» **Exercise**
Find every line in the listing below that contains the string "should" and copy each one. Matching is case-sensitive.

_ _ _ _ _ _ _

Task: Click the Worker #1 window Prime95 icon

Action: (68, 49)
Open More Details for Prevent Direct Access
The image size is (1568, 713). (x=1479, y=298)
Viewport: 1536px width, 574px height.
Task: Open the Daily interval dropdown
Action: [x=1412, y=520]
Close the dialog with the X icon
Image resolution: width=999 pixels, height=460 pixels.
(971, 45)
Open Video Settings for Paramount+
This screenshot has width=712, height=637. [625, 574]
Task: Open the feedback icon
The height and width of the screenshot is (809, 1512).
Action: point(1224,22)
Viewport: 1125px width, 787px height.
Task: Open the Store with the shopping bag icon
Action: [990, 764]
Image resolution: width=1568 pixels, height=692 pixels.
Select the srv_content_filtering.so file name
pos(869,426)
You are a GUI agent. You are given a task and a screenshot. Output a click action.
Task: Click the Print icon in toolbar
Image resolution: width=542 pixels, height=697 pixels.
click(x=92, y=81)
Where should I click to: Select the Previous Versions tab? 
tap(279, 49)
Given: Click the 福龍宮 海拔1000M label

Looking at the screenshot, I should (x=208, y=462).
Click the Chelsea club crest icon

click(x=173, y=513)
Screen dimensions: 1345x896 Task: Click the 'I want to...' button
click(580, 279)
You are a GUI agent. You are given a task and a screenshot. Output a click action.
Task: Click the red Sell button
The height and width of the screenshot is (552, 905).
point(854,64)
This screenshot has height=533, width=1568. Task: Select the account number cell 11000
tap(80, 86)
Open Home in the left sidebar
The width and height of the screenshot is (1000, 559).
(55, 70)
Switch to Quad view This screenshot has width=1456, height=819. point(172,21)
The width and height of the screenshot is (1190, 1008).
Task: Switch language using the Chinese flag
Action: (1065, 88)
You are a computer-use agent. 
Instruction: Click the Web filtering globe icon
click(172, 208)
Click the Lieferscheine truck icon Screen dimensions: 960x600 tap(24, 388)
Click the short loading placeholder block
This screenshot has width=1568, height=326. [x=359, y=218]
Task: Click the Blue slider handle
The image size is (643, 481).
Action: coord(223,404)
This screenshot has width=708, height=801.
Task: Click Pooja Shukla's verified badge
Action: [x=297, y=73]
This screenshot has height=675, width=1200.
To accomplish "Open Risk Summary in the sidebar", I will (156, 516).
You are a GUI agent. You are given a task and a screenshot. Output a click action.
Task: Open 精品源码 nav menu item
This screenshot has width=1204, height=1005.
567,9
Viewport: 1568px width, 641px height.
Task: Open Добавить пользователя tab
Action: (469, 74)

_ _ _ _ _ _ _

» **Task response**
Where should I click to: Select the Previous Versions tab? 
Looking at the screenshot, I should (x=208, y=462).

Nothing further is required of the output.